Cientistas descobrem: engravidar faz mesmo faísca

Há um verdadeiro "fogo de artifício" no óvulo quando este é fecundado. Cientistas viram-no ao microscópio e gravaram em vídeo

Costuma dizer-se que o casal perfeito até faz faísca ou que, entre os dois, a magia acontece e agora a ciência parece comprová-lo. Pelo menos, no momento da fecundação. Um estudo publicado no jornal online Scientific Reports revela que quando um óvulo é fecundado ocorre uma explosão de partículas equiparável a um autêntico fogo-de-artifício.

A descoberta foi feita por um grupo de cientistas do Northwestern Medicine, departamento de investigação médica ligado à Northwestern University, em Chicago, no estado de Illinois, nos EUA.

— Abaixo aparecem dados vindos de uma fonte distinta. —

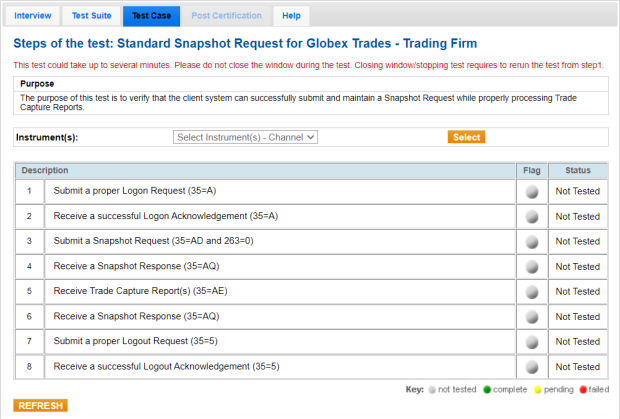Click the flag icon for step 8 Logout Acknowledgement
Screen dimensions: 620x419
tap(532, 366)
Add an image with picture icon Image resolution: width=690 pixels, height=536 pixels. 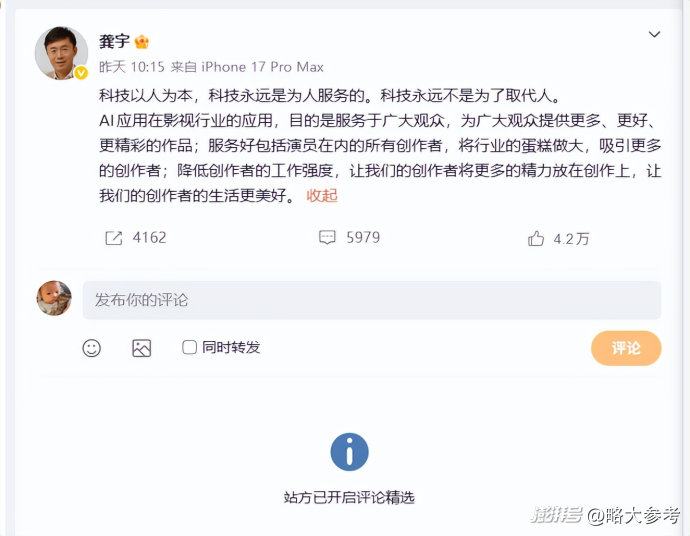click(142, 348)
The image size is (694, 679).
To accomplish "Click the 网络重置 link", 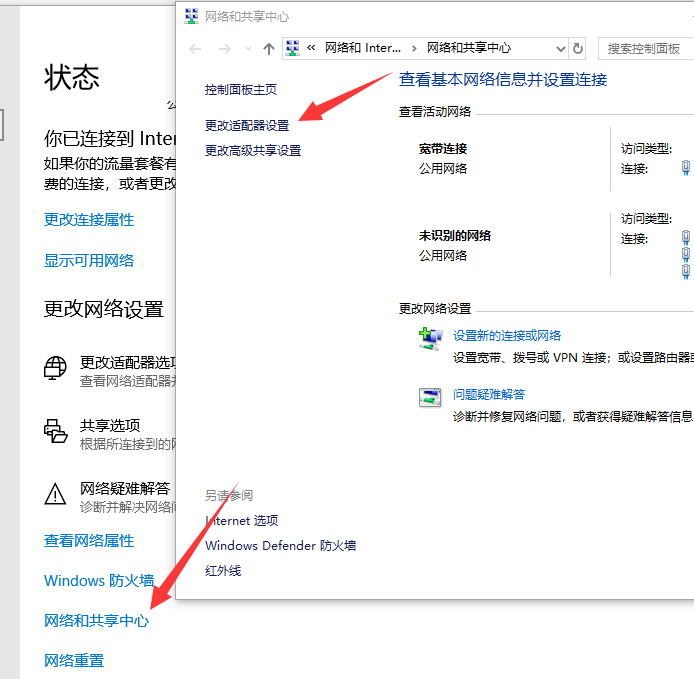I will point(74,660).
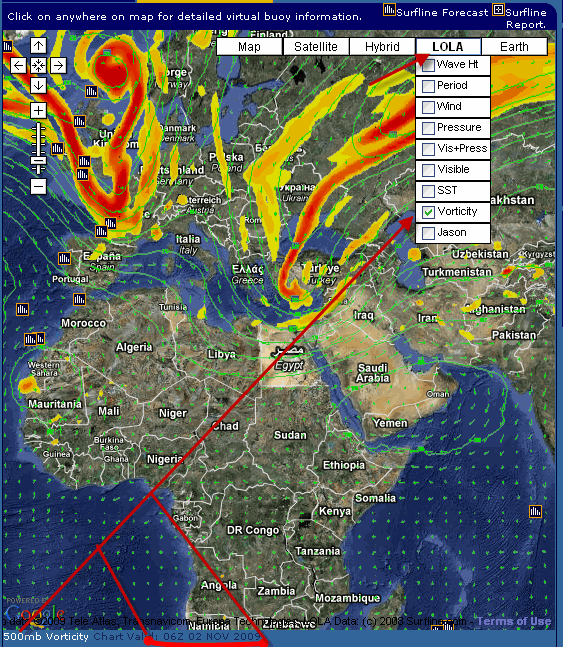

Os investigadores observaram que, no momento em que o esperma penetra num óvulo, este liberta milhares de milhões de átomos de zinco, que emitem luminescência quando observados com recurso a um microscópio fluorescente.

A explosão, a que os cientistas chamaram "faísca de zinco", é equiparável a um espetáculo de fogo-de-artifício em torno do óvulo e a dimensão das irrupções é diretamente proporcional à sua qualidade e capacidade para se transformar num embrião viável.

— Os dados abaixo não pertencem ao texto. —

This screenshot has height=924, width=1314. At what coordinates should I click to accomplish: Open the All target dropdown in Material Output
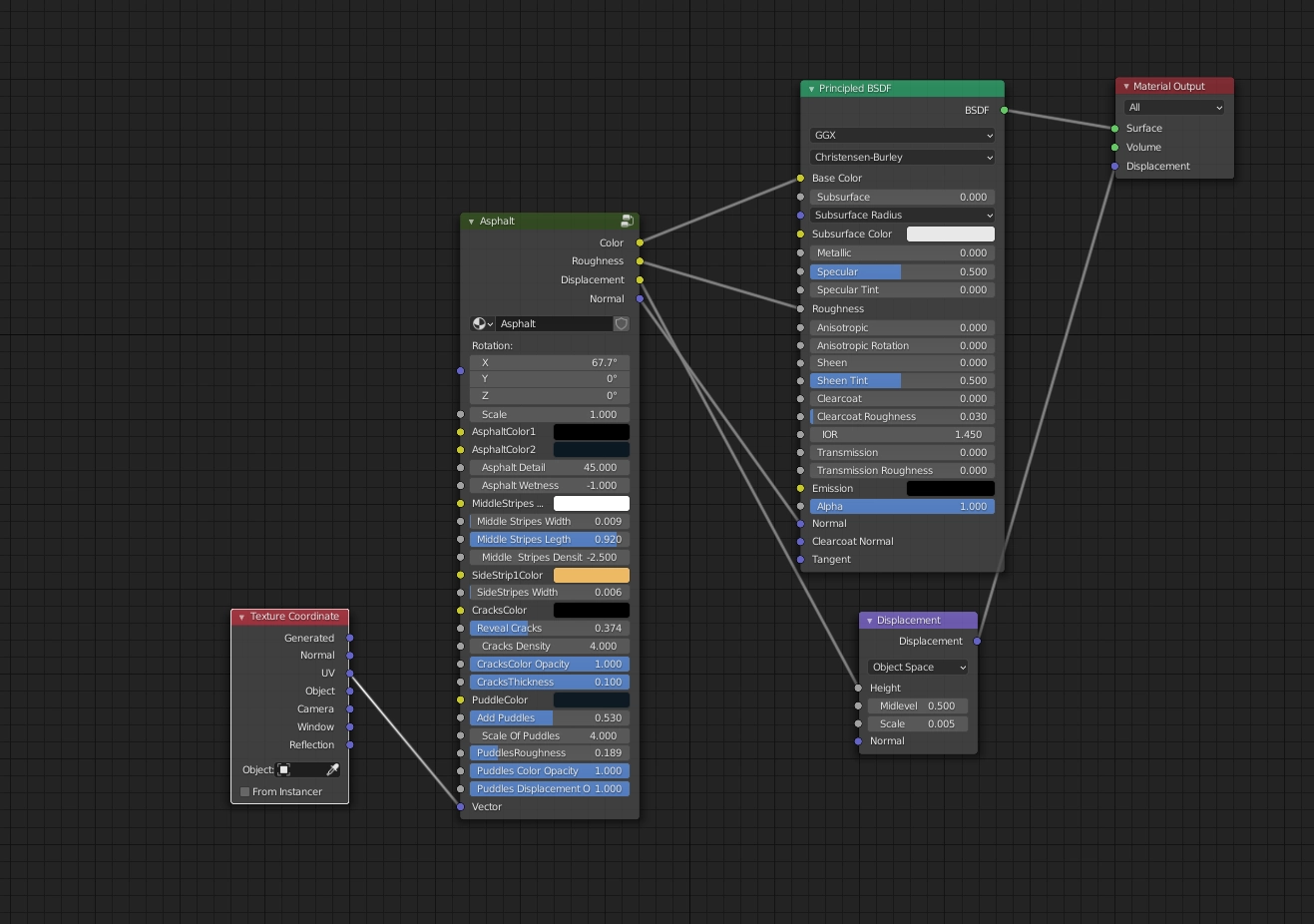pos(1174,108)
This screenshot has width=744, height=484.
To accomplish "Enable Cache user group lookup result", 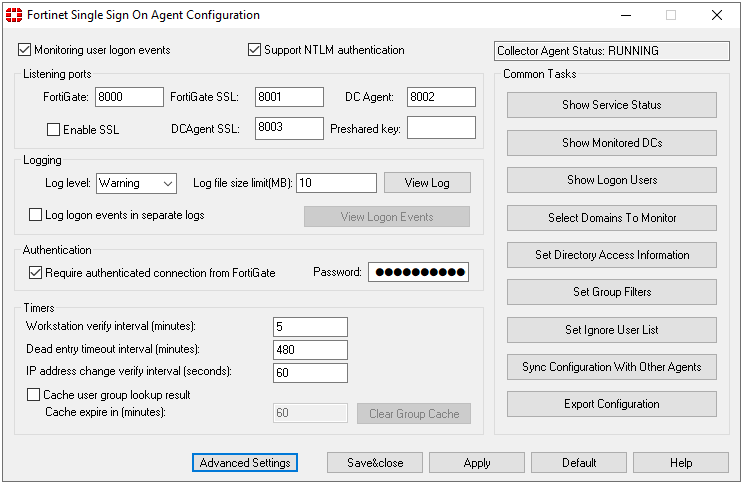I will click(35, 395).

"Isto significa que se pode observar a faísca de zinco, no momento da fertilização, e fica-se imediatamente a saber quais os óvulos que são bons para transferir [para o útero materno] na fertilização in vitro", explicou Teresa Woodruff, uma das autoras do estudo e especialista em Biologia Ovária da Northwestern Medicine.

A "faísca de zinco" foi descoberta apenas há cinco anos na fertilização de ratinhos em laboratório e agora foi pela primeira vez observada e documentada num óvulo humano, avançou a cientista.